### Texte du document

####

Boudjemaa Haïchour, ancien ministre, membre du CC se réclame lui du courant centraliste. C'est d'ailleurs lui qui a pris la peine de nous expliquer «la nuance» qui existe entre les deux mouvements de contestation qui se sont déclarés contre Belkhadem. «Le premier qui s'est déclenché en 2010 au lendemain du 9e congrès et la désignation du Bureau politique (BP), s'appelle le mouvement d'authenticité et de redressement, ceux qui l'ont créé ont dit à Belkhadem que lors du 9e congrès, il y a eu un grand nombre d'indus occupants (un tiers des congressistes n'avaient pas cumulé le nombre d'années de militantisme qu'il faut pour l'être), d'où leur revendication du départ de Belkhadem et du BP». L'ancien ministre des TIC précise qu'avant le congrès, « Abderrezak Bouhara avait distribué un document portant un texte doctrinal pour décrier la gestion du parti. Bouhara et d'autres membres se sont d'ailleurs retirés totalement de la vie statutaire et organique que dirige Belkhadem». Le groupe Bouhara est appelé selon Haïchour «le groupe des sages qui veut que les problèmes se règlent dans la sérénité ».

####

### Exercice proposé
D'après le texte sur la contestation contre Belkhadem, quel nom Boudjemaa Haïchour donne-t-il au groupe Bouhara ?

[Données de pointage pour captures d'écran et pages]
####

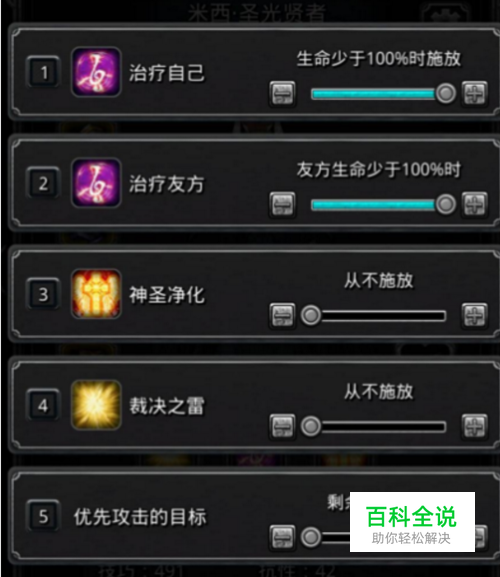Click minus button in 优先攻击的目标 row
This screenshot has height=577, width=500.
point(282,538)
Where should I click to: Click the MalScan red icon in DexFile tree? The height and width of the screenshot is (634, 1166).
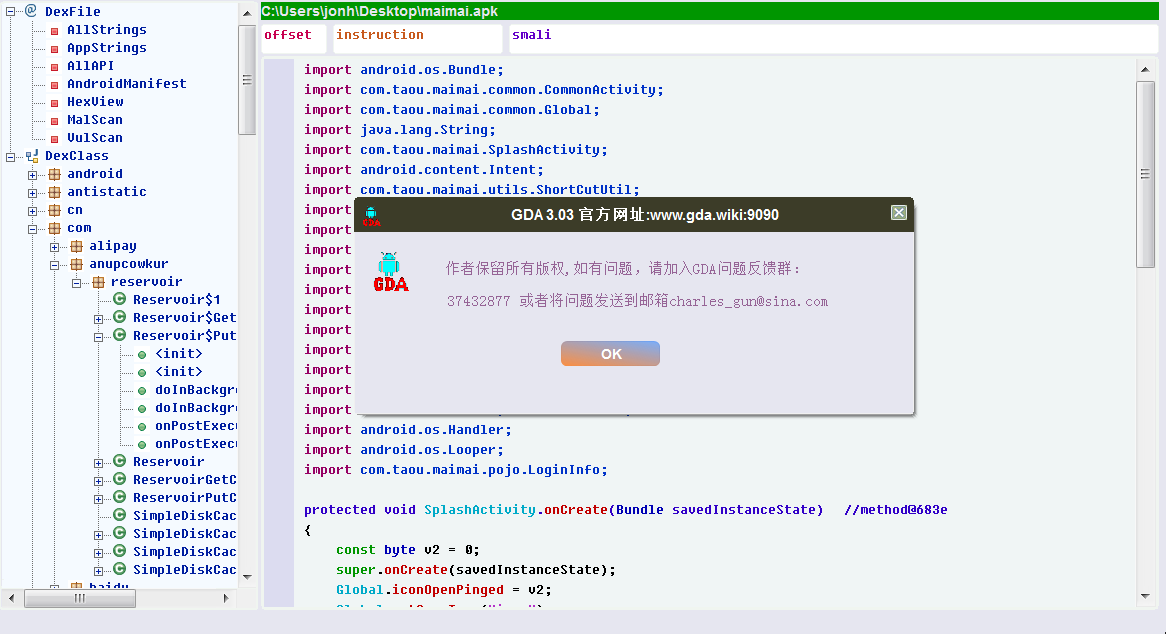click(x=54, y=119)
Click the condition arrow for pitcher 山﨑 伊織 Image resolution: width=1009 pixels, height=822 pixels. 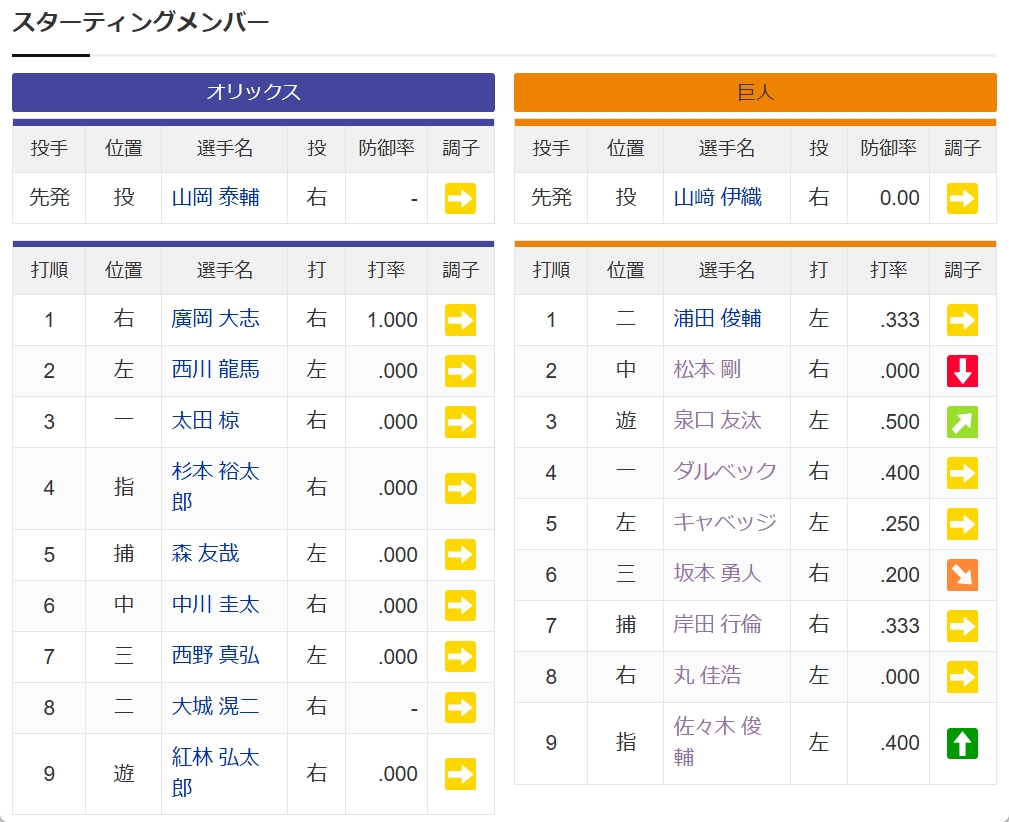click(x=962, y=198)
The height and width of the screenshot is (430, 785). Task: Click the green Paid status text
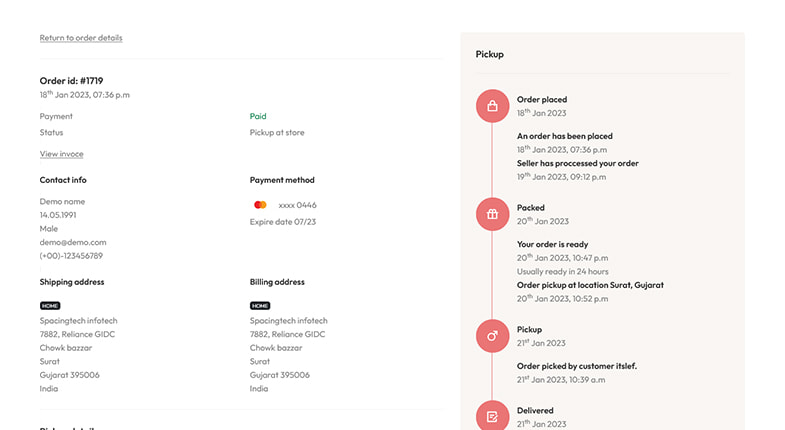(x=258, y=116)
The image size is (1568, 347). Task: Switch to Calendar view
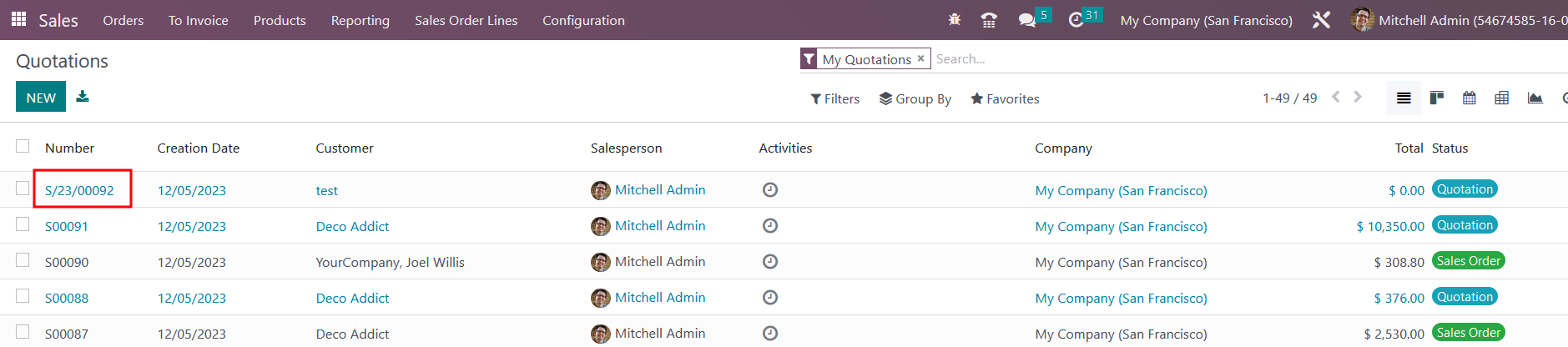(1469, 98)
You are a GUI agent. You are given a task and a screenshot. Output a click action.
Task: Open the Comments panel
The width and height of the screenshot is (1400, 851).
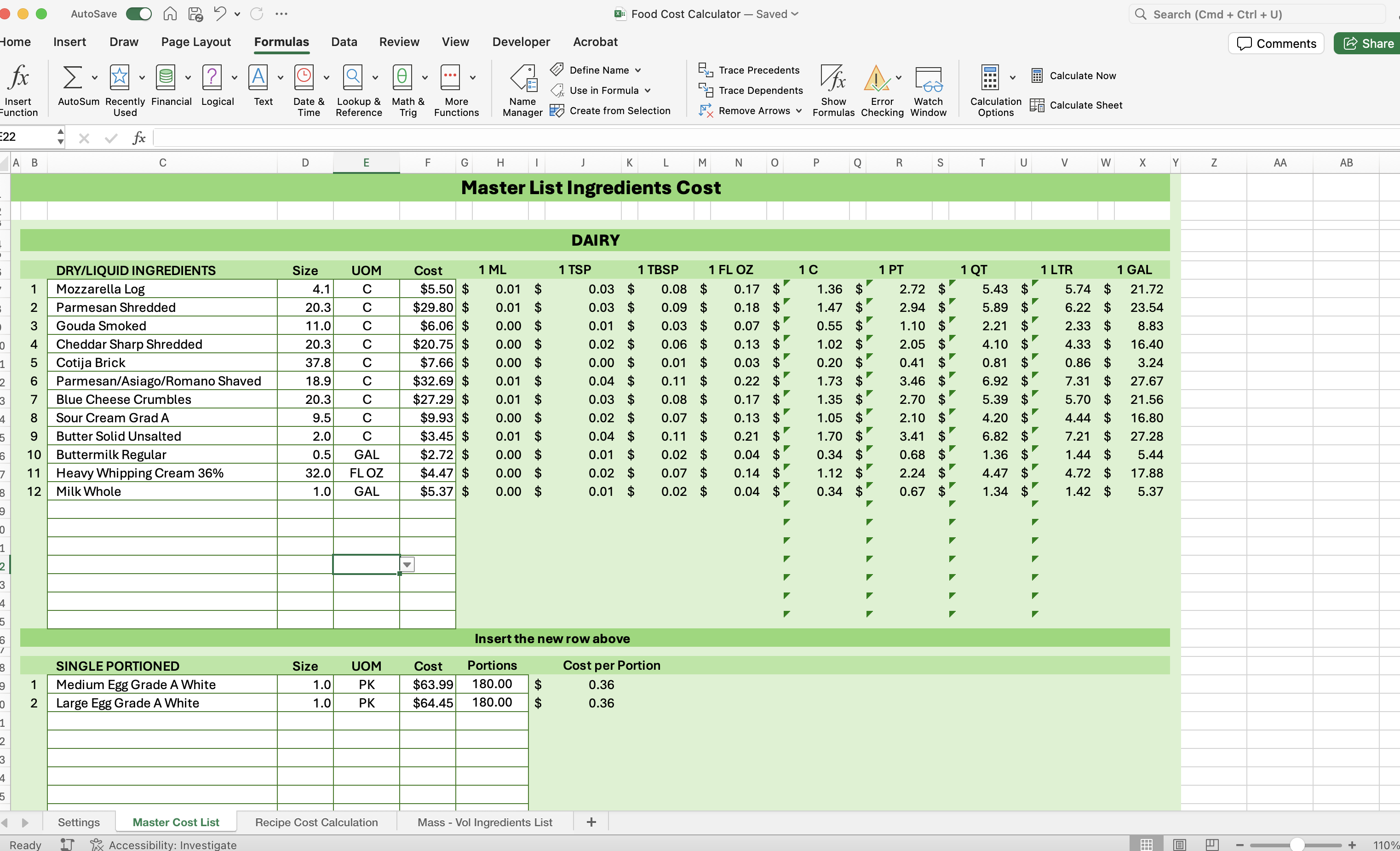click(1275, 43)
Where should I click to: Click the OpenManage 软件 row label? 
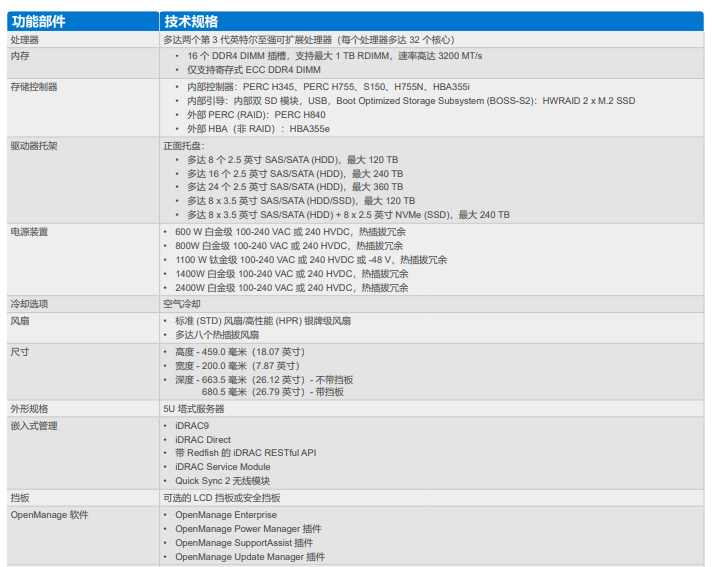(49, 515)
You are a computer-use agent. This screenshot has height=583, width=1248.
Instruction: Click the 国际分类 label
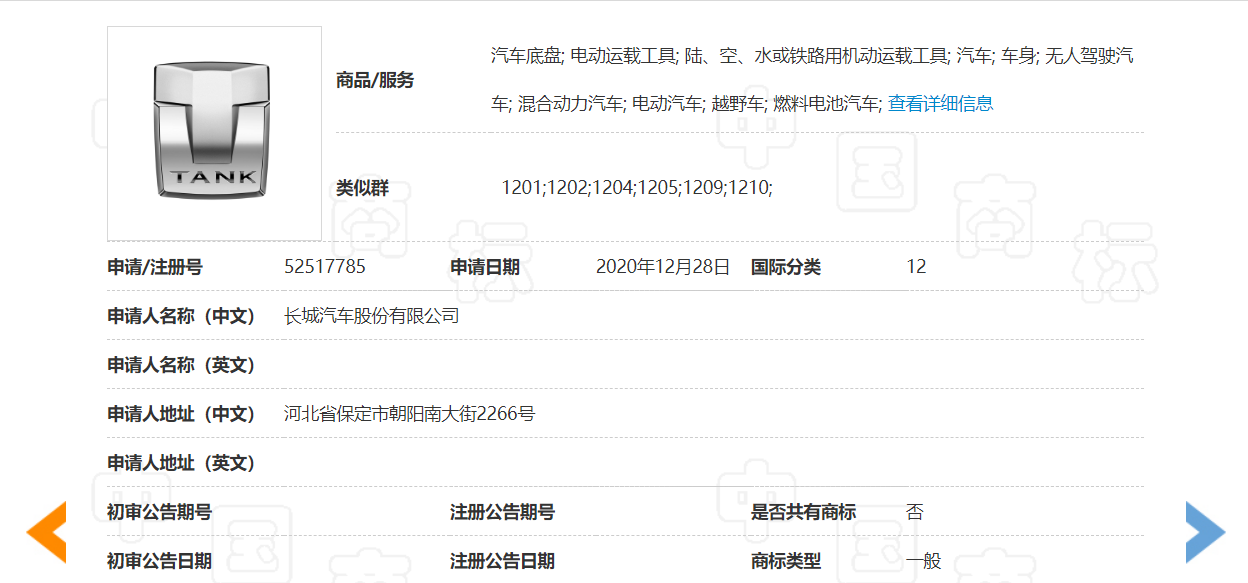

####

### Résultat de l'exercice
Il l'appelle « le groupe des sages qui veut que les problèmes se règlent dans la sérénité ».